The Bane of the Backspace Button

I learned how to touch type over 25 years ago. I type fast, but I’ve developed a terrible habit of hitting backspace while I’m typing to correct mistakes on the go.  Rather than typing continuously and fixing mistakes later, I interrupt my flow to backspace and correct. It’s worked into the rhythm of my typing. Even while typing this paragraph, I’ve hit the backspace several times to correct a few tiny things!

Many computer apps now autocorrect spelling while we are typing, but even that hasn’t done anything to deter my habit. I can tell I’m not the only one who does this. If you ever listen to other people type, you can distinctly hear the percussive click and break in one’s typing rhythm as they hit the backspace, rather than move ahead and fix mistakes later.

It’s puzzling how I developed this deeply ingrained habit. Even my awareness does little to deter me from backspacing to correct. It slows me down. Sometimes the disruption to my flow causes me to lose thoughts mid-sentence and I still keep doing it.
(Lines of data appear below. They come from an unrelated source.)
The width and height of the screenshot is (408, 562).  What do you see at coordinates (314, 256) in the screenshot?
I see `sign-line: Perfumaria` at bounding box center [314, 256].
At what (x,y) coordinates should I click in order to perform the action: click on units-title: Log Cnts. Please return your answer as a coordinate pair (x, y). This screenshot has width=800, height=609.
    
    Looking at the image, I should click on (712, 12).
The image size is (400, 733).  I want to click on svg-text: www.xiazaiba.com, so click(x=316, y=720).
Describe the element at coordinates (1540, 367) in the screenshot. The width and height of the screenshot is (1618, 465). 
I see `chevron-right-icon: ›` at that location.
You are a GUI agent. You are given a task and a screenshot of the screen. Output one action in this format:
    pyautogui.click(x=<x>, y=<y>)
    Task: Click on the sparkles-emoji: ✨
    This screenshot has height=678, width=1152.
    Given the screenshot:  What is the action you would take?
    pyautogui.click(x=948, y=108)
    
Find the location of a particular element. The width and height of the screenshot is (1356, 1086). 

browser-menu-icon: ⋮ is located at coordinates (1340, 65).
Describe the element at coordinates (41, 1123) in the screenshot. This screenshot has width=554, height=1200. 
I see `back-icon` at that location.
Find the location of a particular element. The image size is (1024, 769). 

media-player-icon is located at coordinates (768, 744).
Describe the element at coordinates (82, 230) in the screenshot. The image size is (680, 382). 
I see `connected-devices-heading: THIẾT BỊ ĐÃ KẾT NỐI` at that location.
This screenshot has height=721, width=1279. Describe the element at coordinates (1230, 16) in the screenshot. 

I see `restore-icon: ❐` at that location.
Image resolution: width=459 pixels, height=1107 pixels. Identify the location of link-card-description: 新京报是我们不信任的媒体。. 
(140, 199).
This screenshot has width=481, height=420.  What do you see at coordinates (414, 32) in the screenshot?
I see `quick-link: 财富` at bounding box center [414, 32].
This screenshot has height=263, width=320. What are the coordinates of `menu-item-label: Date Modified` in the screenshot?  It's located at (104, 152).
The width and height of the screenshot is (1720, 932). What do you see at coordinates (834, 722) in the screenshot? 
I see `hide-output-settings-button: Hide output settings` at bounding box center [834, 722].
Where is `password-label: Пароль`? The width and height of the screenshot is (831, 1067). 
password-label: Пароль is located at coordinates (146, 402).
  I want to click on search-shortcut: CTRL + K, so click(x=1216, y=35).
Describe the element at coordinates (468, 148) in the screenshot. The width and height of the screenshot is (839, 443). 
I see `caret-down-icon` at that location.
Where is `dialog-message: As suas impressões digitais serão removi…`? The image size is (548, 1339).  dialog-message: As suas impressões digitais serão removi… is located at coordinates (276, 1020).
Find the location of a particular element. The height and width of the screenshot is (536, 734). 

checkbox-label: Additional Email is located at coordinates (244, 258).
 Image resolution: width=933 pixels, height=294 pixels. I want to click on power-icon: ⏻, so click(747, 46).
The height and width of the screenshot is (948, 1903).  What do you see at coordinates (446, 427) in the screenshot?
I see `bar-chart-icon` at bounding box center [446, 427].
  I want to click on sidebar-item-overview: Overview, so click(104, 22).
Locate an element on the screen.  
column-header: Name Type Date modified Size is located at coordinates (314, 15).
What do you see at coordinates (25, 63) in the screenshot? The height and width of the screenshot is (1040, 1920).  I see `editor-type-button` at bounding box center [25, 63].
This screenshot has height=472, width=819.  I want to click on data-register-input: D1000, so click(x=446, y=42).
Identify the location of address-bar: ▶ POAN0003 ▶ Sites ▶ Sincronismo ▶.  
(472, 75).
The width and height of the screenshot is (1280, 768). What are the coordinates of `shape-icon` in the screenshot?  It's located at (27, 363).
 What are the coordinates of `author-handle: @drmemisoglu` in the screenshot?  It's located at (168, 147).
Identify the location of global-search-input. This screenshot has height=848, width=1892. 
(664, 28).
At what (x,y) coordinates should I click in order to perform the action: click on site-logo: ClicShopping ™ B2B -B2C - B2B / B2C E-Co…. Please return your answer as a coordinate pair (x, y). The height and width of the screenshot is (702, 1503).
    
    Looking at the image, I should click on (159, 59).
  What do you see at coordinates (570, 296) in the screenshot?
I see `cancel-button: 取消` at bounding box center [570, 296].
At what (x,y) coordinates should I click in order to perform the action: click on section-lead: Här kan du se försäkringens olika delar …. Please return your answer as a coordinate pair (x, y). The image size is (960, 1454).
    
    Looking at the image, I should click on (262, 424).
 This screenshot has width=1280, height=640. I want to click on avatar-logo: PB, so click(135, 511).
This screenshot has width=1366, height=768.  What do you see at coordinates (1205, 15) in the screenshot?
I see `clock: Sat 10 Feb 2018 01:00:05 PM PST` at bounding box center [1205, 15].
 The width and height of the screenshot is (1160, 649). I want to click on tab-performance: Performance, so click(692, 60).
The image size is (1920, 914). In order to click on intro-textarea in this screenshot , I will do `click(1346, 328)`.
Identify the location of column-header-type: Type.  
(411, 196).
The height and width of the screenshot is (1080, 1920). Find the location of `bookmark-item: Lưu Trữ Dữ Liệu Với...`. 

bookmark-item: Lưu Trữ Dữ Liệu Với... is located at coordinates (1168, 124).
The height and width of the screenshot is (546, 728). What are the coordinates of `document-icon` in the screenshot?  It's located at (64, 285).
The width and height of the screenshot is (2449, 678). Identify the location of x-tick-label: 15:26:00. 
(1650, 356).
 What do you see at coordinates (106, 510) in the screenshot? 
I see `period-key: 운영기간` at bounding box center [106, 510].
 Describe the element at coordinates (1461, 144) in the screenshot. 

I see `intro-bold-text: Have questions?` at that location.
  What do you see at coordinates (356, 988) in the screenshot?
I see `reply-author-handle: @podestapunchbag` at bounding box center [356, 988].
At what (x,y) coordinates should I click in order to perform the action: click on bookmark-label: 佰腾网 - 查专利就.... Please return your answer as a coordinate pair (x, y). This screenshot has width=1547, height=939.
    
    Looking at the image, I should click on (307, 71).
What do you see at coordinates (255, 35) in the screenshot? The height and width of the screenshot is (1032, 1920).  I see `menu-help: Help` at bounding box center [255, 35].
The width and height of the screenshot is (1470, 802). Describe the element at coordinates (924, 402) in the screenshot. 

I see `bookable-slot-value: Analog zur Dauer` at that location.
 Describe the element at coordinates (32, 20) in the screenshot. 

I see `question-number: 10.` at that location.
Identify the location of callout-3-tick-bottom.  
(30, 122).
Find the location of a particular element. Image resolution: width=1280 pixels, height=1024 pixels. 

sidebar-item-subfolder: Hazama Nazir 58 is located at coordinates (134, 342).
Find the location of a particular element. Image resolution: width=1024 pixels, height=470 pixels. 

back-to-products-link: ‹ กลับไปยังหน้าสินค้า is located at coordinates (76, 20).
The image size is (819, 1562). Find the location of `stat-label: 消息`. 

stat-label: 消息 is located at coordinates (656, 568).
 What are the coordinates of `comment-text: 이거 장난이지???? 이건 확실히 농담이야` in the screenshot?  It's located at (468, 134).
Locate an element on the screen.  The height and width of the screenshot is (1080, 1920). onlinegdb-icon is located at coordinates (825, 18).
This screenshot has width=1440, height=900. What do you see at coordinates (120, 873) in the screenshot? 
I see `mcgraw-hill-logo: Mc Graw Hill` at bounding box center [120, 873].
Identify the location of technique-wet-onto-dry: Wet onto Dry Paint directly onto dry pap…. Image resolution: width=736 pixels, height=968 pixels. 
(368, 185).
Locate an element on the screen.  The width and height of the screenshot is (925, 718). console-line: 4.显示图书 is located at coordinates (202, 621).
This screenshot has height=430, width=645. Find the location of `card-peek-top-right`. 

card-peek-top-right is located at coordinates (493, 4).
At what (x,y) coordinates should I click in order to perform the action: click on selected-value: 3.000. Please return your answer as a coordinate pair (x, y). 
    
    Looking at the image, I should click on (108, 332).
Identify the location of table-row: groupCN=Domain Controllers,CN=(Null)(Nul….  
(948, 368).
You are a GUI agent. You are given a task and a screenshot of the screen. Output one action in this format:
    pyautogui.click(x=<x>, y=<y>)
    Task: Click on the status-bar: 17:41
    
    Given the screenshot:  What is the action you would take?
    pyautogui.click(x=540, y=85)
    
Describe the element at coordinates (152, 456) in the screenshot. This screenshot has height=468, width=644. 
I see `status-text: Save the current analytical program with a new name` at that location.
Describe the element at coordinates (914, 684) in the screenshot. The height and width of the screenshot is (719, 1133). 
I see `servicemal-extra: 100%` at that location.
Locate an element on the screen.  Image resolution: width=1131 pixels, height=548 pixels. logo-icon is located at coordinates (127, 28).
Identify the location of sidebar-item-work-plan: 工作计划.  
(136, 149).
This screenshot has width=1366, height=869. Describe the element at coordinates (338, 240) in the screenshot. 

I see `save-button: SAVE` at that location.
Why?  Why is the impulse to immediately correct a mistake so strong?

I’ve been playing music for 30+ years. When learning to sight read music, I remember how hard it was to break the habit of going back to correct mistakes. Sight reading is a skill many musicians develop that enables us to play music we’ve never seen before and that we may, or may not, have heard before. We read music on the page similar to how we might read words on a page.

In the beginning, it was hard for me to sight read music without stopping and/or going back to fix mistakes and replay a passage where I had missed a note or played a rhythm incorrectly. With practice, I learned to keep moving forward and leave mistakes behind, mostly because I was sight reading in a group. If I went back to correct mistakes, I would get lost and mess up everybody else.

The most important thing with sight reading is to keep up with the other musicians, even if it means playing the wrong thing at the right time. I can always fix things on a subsequent reading, or not, and that’s okay too.

Why is it so hard for me to break this habit when I type? Maybe it’s because typing is done in solitude.